Elia Viviani at the Tour of Guangxi 2023 race presentation in a shopping mall in Beihai.

What do people think of the Tour of Guangxi? Out of the complete and utter circus that is professional cycling in general, these auxiliary events – where you would imagine the UCI don’t come out of it losing any money – the answer isn’t an easy one. For the true hardcore audience, tyres on tarmac is tyres on tarmac, every kilometre as important as the other. For teams, it’s a chance to send dissenting, departing, or otherwise undeserving staff and riders on what one colleague unfavourably calls a “punishment tour.” Yet, amongst the ranks of riders who are sucking up one more week of suitcase living and already mentally on the beach, there are those with a point to prove and a WorldTour event to achieve a result at. If half the field doesn’t care, then more the fool them.

“It was a few strange years and from what we heard in Europe, here [lockdown] was even … more,” Viviani said on stage. You can sense the catharsis in the air. That the fact this international event is being allowed to happen at all is one temperature check with a sense of accuracy for regular people of how things are in the country.

Later on, we are shipped over to the team’s hotel for a press conference with Jayco-AlUla. There is some talk that it may be because they are intending to unveil a new Giant trainer from the Taiwanese manufacturer that sponsors the team. For the sake of the team, we hope these new machines are regular-sized.
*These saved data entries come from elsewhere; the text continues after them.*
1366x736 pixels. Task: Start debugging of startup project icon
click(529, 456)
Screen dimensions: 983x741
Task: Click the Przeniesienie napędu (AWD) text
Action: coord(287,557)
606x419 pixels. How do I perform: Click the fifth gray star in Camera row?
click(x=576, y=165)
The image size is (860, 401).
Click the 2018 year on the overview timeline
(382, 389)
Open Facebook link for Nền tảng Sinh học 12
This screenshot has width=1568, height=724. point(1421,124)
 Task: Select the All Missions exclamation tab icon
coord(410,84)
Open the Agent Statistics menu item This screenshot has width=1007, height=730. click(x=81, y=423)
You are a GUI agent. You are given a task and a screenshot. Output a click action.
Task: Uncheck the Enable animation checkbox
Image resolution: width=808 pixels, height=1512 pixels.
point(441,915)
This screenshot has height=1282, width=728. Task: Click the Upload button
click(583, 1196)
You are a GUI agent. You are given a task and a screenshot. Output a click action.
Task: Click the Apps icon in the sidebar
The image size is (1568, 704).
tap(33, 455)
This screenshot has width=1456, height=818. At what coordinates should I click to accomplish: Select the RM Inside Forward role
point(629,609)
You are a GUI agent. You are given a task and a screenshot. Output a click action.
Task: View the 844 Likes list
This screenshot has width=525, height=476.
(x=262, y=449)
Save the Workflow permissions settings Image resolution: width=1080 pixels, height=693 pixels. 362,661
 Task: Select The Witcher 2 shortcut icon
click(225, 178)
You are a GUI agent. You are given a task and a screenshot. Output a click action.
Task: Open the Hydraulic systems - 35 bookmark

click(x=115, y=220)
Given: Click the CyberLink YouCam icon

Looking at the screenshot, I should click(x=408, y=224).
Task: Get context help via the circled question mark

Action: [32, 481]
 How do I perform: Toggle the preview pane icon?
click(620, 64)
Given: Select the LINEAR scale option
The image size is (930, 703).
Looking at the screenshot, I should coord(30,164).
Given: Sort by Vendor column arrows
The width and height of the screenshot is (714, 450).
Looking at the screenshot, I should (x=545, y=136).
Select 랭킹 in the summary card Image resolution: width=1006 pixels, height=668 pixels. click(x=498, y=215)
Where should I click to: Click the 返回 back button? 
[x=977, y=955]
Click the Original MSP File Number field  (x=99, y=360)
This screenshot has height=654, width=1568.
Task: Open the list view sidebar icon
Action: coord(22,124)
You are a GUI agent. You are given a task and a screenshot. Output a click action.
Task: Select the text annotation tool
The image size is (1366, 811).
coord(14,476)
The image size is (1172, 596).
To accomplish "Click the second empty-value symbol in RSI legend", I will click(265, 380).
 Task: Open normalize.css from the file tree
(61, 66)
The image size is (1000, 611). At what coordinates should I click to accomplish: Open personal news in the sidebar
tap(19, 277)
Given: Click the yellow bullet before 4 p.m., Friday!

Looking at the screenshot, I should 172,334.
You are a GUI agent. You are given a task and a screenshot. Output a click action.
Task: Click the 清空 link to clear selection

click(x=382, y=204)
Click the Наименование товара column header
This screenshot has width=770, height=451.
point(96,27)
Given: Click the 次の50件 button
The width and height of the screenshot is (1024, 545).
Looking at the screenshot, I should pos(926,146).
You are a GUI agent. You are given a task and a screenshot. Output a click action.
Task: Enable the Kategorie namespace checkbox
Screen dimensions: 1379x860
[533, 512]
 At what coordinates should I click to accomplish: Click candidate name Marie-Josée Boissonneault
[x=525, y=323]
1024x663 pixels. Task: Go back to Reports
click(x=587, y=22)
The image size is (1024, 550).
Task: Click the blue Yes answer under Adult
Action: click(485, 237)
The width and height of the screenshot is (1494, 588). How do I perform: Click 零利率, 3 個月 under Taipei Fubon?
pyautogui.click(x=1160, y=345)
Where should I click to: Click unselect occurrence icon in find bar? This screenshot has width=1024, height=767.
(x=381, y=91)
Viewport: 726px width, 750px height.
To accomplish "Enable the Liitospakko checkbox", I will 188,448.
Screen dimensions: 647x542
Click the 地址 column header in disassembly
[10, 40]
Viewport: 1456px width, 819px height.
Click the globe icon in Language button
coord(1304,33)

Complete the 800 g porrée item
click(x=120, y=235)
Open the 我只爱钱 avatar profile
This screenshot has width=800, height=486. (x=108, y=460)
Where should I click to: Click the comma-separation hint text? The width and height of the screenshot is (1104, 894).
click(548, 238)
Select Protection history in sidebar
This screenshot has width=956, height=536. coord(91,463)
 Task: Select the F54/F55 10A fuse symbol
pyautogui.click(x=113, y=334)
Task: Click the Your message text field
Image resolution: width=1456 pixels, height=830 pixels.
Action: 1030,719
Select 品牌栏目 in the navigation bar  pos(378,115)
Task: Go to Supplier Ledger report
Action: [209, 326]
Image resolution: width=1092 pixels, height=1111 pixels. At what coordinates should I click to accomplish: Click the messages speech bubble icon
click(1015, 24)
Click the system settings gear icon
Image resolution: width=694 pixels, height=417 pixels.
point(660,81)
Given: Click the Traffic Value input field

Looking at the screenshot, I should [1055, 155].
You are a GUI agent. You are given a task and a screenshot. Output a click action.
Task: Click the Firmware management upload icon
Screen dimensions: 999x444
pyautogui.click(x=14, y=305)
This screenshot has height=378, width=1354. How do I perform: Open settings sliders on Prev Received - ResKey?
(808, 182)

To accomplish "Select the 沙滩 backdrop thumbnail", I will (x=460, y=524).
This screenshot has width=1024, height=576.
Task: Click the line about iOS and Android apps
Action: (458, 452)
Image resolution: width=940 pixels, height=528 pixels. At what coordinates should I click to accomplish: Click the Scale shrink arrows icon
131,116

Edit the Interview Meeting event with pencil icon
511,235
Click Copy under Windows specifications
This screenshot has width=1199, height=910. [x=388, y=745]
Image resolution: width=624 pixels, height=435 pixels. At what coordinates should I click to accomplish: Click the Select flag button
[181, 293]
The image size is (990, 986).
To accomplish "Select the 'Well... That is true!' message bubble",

It turns out that rather than being a normal press conference, we are sharing this one with a roomful of people on a Giant PR day out. Soon we are surrounded by at least two dozen cycling fans who have been presented with the rare opportunity to meet some professional cyclists. A Q&A proceeds, whereby we are saved from having to come up with asking any questions of the seven riders who are very politely pretending to want to be here at this moment in time, because the questions keep coming from the rest of the audience.

One woman raises her hand and takes the mic before belting out a local Guangxi song in order to properly welcome the riders to the region. Then, it’s time for photos. A polite queue forms and each fan scurries into frame for their picture to be taken. Lukas Pöstlberger, who bravely sat front and centre upon entry to the room and is thus the focal point for each photograph, displays inhuman levels of civility as this event drags into its second hour and the photos keep coming. We’re not done just yet, however! Now it’s the time for the new training platform to be unveiled. We take this as our chance to quietly escape the organised chaos as Zdenēk Štybar turns the real pedals for his virtual avatar as the clock ticks down on his final professional contract.

The press conference with Jayco-AlUla. Riders in team kit stand before a crowd of PR guests.

Back at the hotel in the evening, still jetlagged, I wander outside to find some non-hotel food. Across a huge intersection – across which I receive a number of bellowed “HELLOS” from the locals, of which at least some were of a pleasingly mocking manner – is a small restaurant, which, crucially, doesn’t have a bunch of bubbling fish tanks outside of it.

Inside is the owner watching TV on his phone in the table in the middle of his restaurant, his three infant children sat around him slurping noodles from bowls. I point at a rice dish on the wall, he nods and beckons me to the front, points at the WeChat logo and QR code. I scan it and a screen pops up asking for a quantity of Yuan to be entered. Not knowing the price nor having got my head around the currency equivalence yet, I present my phone to him. He types in “20” and I sit back down. A steaming and delicious plate of peppers, beef mince and rice arrives soon after and a notification finally pops up on my phone informing me it’s cost only £2.50. He could have typed in any number and what was I going to do about it? A quick Xièxiè, pronounced she-she, of thanks and I’m gone and he’s back to his daughters and their noodles.

Cultural ablutions

The first stage is a loop around Beihai, which not to be rude but isn’t a place that I would have ever gone to were it not for this bike race, nor is somewhere I will likely ever return. But the beauty of bike racing is it takes you places you’d have no other reason to go to.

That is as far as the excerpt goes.